The guy with the sourer wont have had to pass this test as its not been introduced yet he passed SVA and I would assume had to comply with the model report BS that isn't mentioned in the draft test criteria.

If the original poster understands this leglislation so well, why hasn't he come on this thread stating why it is difficult to pass?

Because it isn't?

Its alot more difficult to pass than the current rule of just getting an MOT, but it looks to be a huge over reaction in that its not possible to get a pass relatively cheaply.

Why is building and registering a kit car relavent?

Because this new test looks like it applied the same single vehicle test approval criteria that has been used on kitcars for the last 8 or more years. I.e The sound test, emissions classifications, mirrors, lights, sharp edge rules its all the same.

All I have been asking since my 1st post is why (if you actually read the test criteria) is it difficult to get a 10 year old import through the test?


----------



## Thrust (Jun 8, 2004)

The 96 Soarer I imported in 1995, so it was under 10 years old. It had to be reduced to a 'normal' car, which meant pulling out all the dials & electronic bits (turbo timer, temp gauges, boost controller, etc) from inside the cabin, and reducing internal surfaces to factory smooth, replacing the special air-intake bonnet, boot lid and spoiler, exhaust sytem, engine and gearbox, suspension, wheels, etc. to normal for the SVA. As I say, the car was 60% parts of other cars and looked horrible, but it went through in the end.
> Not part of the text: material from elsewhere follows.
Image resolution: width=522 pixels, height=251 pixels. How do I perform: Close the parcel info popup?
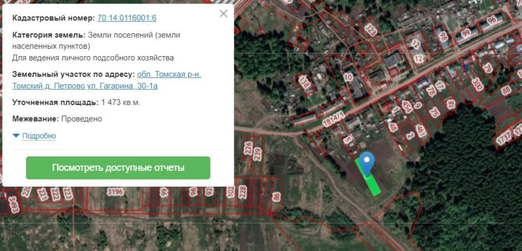point(223,14)
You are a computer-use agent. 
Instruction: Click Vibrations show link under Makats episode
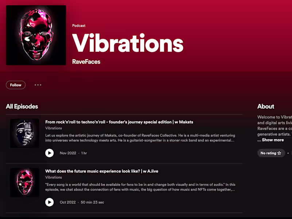[54, 128]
My garage mate vowed never again. 

That was then, however, and what would happen now is anyone's guess.


----------



## David (Apr 25, 2003)

Thrust said:


> The 96 Soarer I imported in 1995, so it was under 10 years old. It had to be reduced to a 'normal' car, which meant pulling out all the dials & electronic bits (turbo timer, temp gauges, boost controller, etc) from inside the cabin, and reducing internal surfaces to factory smooth, replacing the special air-intake bonnet, boot lid and spoiler, exhaust sytem, engine and gearbox, suspension, wheels, etc. to normal for the SVA. As I say, the car was 60% parts of other cars and looked horrible, but it went through in the end. My garage mate vowed never again.
> 
> That was then, however, and what would happen now is anyone's guess.
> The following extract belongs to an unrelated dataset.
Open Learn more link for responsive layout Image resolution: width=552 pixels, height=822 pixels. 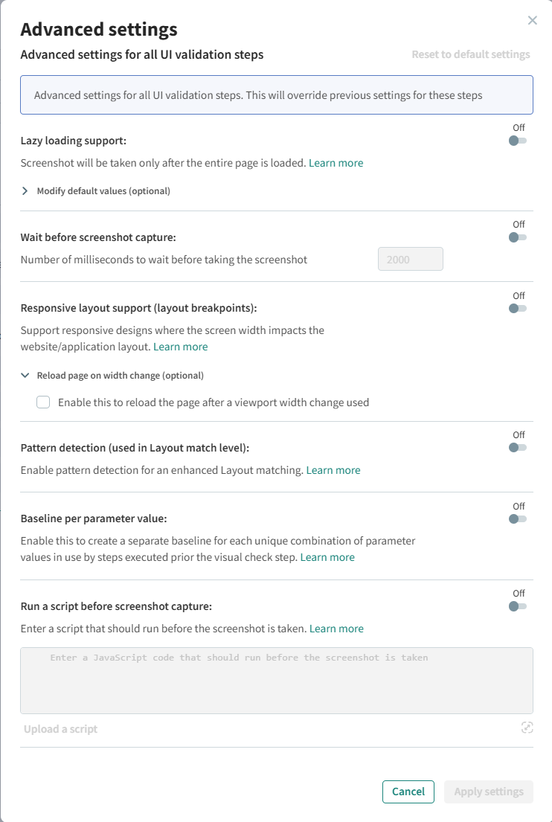point(181,347)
That is what i understood essentially you had to make your car idenitcal to the model report. I.e stock wheels exhaust suspension

I wouldn't like to put a car through this and agree its a right pain and hugely expensive.

But if you read the new inspection guide:-

http://www.transportoffice.gov.uk/crt/repository/IVA inspection manual for M1 passenger Cars V3.pdf

There is nothing to say coilovers for example fine, aftermarket wheels, fine if they dont stick out too far and have e marked tyres. Any engine mod would also be OK if it meets the idle emissions test, which as I have been harping on about doesnt look difficult.
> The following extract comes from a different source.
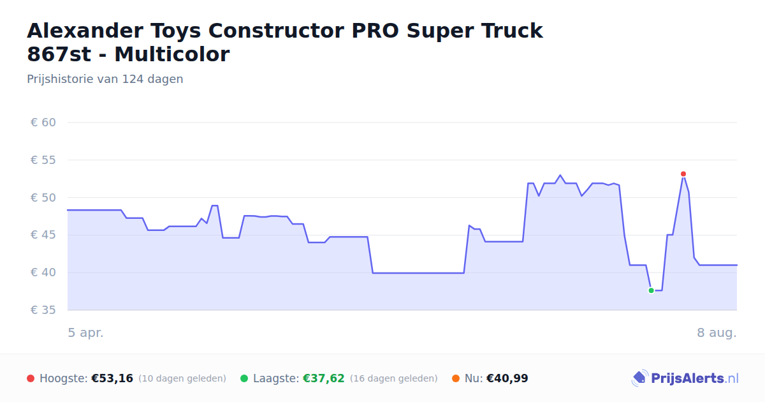Click the € 40 axis label
The height and width of the screenshot is (402, 765).
coord(43,272)
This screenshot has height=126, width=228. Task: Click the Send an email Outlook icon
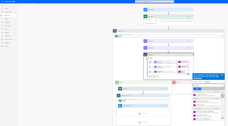pos(120,106)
So my point was comparing what you had to do to get an under 10 year old R34 GTR through an SVA, this IVA looks easy.


----------



## Thrust (Jun 8, 2004)

Thank you for the clarification, David. I was planning to send my daughter's Silvia S15 to the UK, and also my V300 twin turbo Aristo at some point, but all this stuff frightened me off; the Silvia sold for a song on Wednesday... 

My 34GTR will never make it to Britain, though. Just imagine trying to pull that 6 point rollcage out, for example.

Wow, that's a massive file! :chuckle:


----------



## Thrust (Jun 8, 2004)

Clarification. 

The Soarer above that I brought in within the 10 year period was a test case. It was a one-off and everyone thought I was crazy. I just wanted to see how the system worked in all its bloody-mindedness. The problem was that I had already brought in a legal personal import that year, as I was planning to move back to the UK, so I decided to send in the Soarer as a regular import which I would be free to sell if necessary. To tell the truth, I didn't realize how much it was going to cost, and should have waited a year.

The import duty was 1,750 squid, if I remember correctly, on top of the shipping, and all the work for SVA was as above. Sorry if I panicked anyone. My story was worst case scenario under the existing SVA rules, and nothing to do with the new updates. Offered as an example, and hoping it was of some use as illustration of something!!!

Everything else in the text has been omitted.